■ Set problem ■
Revise the lines below so that every occurrence of "The image size is" becomes "The image dimensions are", keeping everything else unchanged.
**** Rows
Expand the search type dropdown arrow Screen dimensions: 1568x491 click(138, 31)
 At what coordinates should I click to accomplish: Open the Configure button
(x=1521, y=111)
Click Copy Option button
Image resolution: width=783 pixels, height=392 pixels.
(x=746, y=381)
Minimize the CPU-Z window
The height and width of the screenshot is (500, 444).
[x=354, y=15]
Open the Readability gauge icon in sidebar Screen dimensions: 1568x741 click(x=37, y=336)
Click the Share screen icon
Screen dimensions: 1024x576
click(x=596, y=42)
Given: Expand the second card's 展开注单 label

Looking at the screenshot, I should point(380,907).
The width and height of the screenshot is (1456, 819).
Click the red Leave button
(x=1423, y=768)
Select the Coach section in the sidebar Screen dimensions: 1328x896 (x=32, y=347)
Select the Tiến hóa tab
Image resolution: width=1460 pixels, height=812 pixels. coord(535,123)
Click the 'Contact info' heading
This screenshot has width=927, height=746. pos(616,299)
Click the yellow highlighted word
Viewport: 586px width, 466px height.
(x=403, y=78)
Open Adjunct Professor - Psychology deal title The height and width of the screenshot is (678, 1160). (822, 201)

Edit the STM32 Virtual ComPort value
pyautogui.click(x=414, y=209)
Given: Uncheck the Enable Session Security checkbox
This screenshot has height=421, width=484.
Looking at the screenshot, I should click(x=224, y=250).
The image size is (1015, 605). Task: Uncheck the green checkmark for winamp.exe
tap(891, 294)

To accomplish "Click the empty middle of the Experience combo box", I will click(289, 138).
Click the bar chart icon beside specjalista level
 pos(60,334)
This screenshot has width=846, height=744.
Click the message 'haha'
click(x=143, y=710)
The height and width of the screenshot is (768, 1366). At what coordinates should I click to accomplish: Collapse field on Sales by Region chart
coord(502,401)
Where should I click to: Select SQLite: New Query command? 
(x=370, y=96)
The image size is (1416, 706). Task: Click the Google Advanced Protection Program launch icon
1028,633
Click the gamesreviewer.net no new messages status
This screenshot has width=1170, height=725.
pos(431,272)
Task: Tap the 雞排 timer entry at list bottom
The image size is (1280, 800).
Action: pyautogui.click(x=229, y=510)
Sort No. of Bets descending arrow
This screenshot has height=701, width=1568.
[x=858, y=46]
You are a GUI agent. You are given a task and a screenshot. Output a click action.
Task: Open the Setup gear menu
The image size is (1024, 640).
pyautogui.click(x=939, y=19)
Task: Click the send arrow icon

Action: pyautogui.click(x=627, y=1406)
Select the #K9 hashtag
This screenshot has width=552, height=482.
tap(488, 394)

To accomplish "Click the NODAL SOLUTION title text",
********
■ Answer below ■
Expand the search type dropdown arrow Screen dimensions: 1568x491 click(138, 31)
 At what coordinates should I click to accomplish: Open the Configure button
(x=1521, y=111)
Click Copy Option button
Image resolution: width=783 pixels, height=392 pixels.
(x=746, y=381)
Minimize the CPU-Z window
The height and width of the screenshot is (500, 444).
[x=354, y=15]
Open the Readability gauge icon in sidebar Screen dimensions: 1568x741 click(x=37, y=336)
Click the Share screen icon
Screen dimensions: 1024x576
click(x=596, y=42)
Given: Expand the second card's 展开注单 label

Looking at the screenshot, I should point(380,907).
The width and height of the screenshot is (1456, 819).
Click the red Leave button
(x=1423, y=768)
Select the Coach section in the sidebar Screen dimensions: 1328x896 (x=32, y=347)
Select the Tiến hóa tab
Image resolution: width=1460 pixels, height=812 pixels. coord(535,123)
Click the 'Contact info' heading
This screenshot has width=927, height=746. pos(616,299)
Click the yellow highlighted word
Viewport: 586px width, 466px height.
(x=403, y=78)
Open Adjunct Professor - Psychology deal title The height and width of the screenshot is (678, 1160). (822, 201)

Edit the STM32 Virtual ComPort value
pyautogui.click(x=414, y=209)
Given: Uncheck the Enable Session Security checkbox
This screenshot has height=421, width=484.
Looking at the screenshot, I should click(x=224, y=250).
The image dimensions are (1015, 605). Task: Uncheck the green checkmark for winamp.exe
tap(891, 294)

To accomplish "Click the empty middle of the Experience combo box", I will click(289, 138).
Click the bar chart icon beside specjalista level
 pos(60,334)
This screenshot has width=846, height=744.
Click the message 'haha'
click(x=143, y=710)
The height and width of the screenshot is (768, 1366). At what coordinates should I click to accomplish: Collapse field on Sales by Region chart
coord(502,401)
Where should I click to: Select SQLite: New Query command? 
(x=370, y=96)
The image dimensions are (1416, 706). Task: Click the Google Advanced Protection Program launch icon
1028,633
Click the gamesreviewer.net no new messages status
This screenshot has width=1170, height=725.
pos(431,272)
Task: Tap the 雞排 timer entry at list bottom
The image dimensions are (1280, 800).
Action: pyautogui.click(x=229, y=510)
Sort No. of Bets descending arrow
This screenshot has height=701, width=1568.
[x=858, y=46]
You are a GUI agent. You are given a task and a screenshot. Output a click action.
Task: Open the Setup gear menu
The image dimensions are (1024, 640).
pyautogui.click(x=939, y=19)
Task: Click the send arrow icon

Action: pyautogui.click(x=627, y=1406)
Select the #K9 hashtag
This screenshot has width=552, height=482.
tap(488, 394)

To accomplish "Click the NODAL SOLUTION title text",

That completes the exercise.